### [Goal of the exercise]
Could you set down only the lines from the one including "Where should I" to the end of the records below, inclusive and exact, leaving pictures out?

### [Input data]
--------------------------------------------------

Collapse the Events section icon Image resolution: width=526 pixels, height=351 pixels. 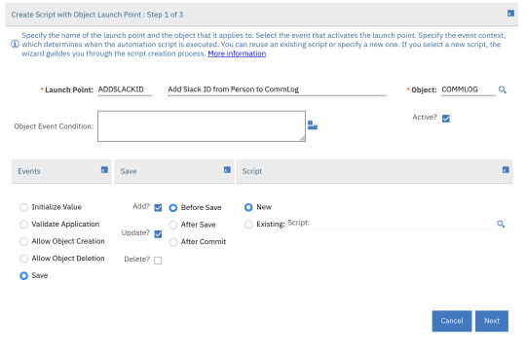[104, 170]
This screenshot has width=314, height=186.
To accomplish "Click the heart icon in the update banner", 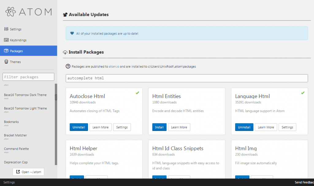I will pyautogui.click(x=72, y=33).
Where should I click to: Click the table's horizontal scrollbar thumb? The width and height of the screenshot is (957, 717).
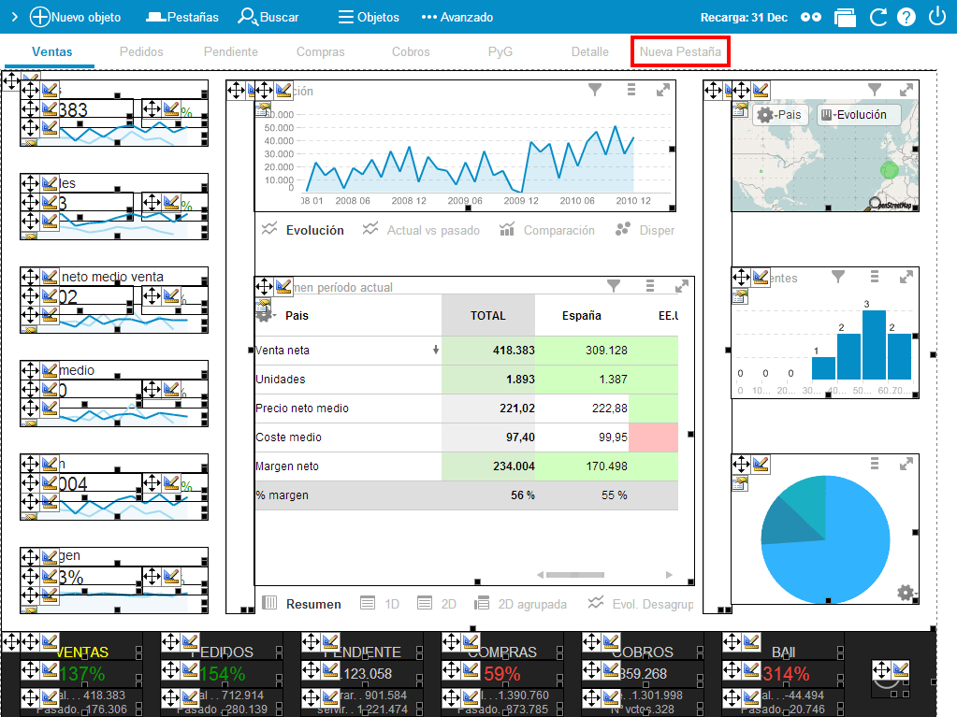[574, 574]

--------------------------------------------------

### [Exercise result]
Where should I click to: Click the table's horizontal scrollbar thumb? The width and height of the screenshot is (957, 717).
[574, 574]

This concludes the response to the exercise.